At last, the Blood Witch let out a sigh; her long skirt rustling around her thin legs, she walked to him, followed by two pairs of questioning eyes. No matter his claims, Ewan himself didn’t trust him completely. No matter her rightful irritation, Louisa Keynes wanted to know as well. It was only human.

‘Let me have a closer look at you,’ she said. ‘Things all happened so fast yesterday evening. And Echoes is right. Since you’ve been behaving properly so far, the least I can do is to answer you.’

‘Then am I—’

‘Hush. You don’t have to do anything. Just be quiet.’

Although she expected protests at first, or a refusal to comply, Karlowitz nodded.

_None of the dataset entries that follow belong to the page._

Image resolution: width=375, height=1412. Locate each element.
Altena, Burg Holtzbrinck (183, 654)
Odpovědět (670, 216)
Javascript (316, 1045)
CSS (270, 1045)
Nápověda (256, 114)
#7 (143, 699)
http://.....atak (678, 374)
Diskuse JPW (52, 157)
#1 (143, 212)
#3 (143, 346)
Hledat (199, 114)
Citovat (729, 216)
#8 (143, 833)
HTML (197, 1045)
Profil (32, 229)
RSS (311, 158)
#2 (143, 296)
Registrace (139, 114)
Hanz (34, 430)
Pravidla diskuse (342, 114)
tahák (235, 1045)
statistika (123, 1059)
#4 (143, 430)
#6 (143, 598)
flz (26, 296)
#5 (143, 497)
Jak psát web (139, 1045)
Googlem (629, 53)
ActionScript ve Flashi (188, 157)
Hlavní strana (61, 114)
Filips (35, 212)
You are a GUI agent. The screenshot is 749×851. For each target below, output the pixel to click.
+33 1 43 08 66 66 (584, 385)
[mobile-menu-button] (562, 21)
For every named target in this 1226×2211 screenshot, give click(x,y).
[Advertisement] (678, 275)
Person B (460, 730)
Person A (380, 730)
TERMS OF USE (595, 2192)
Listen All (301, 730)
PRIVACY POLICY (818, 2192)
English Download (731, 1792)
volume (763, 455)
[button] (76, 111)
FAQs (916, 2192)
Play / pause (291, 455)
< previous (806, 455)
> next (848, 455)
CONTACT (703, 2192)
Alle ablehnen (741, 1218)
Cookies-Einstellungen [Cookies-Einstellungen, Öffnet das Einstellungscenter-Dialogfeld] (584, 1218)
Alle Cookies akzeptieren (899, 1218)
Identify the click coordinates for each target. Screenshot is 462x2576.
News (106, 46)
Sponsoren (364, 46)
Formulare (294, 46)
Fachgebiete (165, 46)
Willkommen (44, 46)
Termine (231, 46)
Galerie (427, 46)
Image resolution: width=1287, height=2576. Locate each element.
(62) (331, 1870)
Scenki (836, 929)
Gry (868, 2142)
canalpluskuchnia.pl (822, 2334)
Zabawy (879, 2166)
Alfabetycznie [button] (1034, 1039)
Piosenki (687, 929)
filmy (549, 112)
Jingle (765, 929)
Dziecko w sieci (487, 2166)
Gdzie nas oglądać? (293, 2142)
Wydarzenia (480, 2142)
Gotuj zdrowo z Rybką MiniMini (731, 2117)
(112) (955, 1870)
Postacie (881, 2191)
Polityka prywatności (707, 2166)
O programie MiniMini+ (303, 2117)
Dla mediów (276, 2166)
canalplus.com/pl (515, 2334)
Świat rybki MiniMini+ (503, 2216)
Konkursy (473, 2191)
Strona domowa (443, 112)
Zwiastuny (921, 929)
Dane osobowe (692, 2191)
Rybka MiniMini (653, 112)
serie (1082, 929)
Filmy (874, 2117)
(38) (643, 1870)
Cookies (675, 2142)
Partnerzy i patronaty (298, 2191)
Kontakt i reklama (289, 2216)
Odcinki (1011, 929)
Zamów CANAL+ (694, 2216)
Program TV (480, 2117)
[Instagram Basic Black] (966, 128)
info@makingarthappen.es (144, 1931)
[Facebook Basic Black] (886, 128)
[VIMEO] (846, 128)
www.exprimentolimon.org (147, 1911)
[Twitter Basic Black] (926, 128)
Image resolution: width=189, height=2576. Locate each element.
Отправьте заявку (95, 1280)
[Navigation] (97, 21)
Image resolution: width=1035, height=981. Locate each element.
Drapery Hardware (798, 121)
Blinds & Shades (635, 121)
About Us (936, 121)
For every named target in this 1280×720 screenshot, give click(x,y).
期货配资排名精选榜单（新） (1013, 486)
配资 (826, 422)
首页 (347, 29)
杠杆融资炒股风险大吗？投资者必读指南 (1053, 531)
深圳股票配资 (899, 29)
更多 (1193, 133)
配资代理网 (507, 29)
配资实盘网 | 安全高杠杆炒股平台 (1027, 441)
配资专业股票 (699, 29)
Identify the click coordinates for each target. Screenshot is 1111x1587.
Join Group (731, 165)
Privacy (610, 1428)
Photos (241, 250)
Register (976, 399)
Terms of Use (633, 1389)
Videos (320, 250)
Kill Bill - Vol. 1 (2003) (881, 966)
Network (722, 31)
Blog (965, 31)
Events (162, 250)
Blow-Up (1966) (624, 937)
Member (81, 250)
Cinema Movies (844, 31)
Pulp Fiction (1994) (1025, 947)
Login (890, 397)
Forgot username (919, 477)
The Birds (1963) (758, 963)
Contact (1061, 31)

She knelt down and laid three knives in front of her, the longest in the middle, the two smaller ones on each of its sides. The young man didn’t seem to mind her being a couple of inches from dreadful weapons, observing her moves without a care. Something was different, something had just changed in the subtle tension dividing them up to that point; it took her a minute to understand what it was. He was now accepting everything with a glassy countenance that was all the more disturbing.

Whatever I’m about to tell you, to discover about you... Aren’t you afraid, not even a little? Do gentle lies frighten you more than a harsh and honest truth?

This I can live with, his body language revealed. Now I’ll know at last what not having a Heart means. And if I am a liability, then I also know you’ll prevent me from endangering your peers.